(Records for the exercise):
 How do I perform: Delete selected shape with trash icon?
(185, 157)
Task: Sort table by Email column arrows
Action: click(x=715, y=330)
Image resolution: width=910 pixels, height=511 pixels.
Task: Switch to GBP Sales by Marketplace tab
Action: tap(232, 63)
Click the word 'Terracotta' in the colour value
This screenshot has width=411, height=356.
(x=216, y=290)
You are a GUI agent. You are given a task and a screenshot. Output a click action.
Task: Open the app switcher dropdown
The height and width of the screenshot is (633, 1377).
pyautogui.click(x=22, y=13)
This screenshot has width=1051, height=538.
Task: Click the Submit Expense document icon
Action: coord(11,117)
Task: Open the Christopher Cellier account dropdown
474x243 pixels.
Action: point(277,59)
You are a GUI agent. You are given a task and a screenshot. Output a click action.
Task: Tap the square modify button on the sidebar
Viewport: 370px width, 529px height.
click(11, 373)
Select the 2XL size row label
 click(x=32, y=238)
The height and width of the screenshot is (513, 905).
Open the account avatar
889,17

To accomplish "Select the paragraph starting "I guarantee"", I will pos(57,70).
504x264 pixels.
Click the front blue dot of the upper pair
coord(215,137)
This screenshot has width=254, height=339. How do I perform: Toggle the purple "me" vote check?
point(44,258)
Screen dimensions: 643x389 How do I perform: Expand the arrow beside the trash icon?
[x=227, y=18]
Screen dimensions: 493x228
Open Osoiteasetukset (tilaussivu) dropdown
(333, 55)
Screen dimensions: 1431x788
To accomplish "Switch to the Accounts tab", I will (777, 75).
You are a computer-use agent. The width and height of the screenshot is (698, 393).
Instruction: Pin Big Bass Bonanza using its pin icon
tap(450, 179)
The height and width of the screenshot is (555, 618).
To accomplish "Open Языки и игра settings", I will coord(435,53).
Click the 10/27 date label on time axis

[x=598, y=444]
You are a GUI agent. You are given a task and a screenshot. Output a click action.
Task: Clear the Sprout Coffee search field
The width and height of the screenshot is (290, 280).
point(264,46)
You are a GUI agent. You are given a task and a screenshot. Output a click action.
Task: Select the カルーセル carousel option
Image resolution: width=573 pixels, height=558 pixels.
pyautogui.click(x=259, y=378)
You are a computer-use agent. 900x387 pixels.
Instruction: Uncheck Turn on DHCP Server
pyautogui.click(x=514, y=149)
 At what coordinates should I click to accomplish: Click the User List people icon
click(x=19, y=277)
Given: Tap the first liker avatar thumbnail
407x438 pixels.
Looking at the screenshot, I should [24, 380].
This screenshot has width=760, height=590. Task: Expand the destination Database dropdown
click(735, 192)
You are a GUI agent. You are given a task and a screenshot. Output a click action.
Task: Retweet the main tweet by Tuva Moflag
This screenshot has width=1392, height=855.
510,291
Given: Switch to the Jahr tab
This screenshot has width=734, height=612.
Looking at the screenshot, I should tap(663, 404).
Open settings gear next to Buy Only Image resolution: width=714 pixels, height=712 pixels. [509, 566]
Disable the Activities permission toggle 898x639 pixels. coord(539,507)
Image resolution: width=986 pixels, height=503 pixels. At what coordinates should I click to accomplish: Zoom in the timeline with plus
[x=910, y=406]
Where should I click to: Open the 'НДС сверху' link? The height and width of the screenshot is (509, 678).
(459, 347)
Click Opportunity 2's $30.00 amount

(Task to carry out):
Pull out every line of the entries above that contains the word "should", matching case exactly.

(Solution below):
 At what coordinates should I click to accomplish: Click the User List people icon
Looking at the screenshot, I should [24, 380].
Looking at the screenshot, I should tap(663, 404).
Image resolution: width=986 pixels, height=503 pixels. At what coordinates should I click to accomplish: Zoom in the timeline with plus
Where should I click to: Open the 'НДС сверху' link? The height and width of the screenshot is (509, 678).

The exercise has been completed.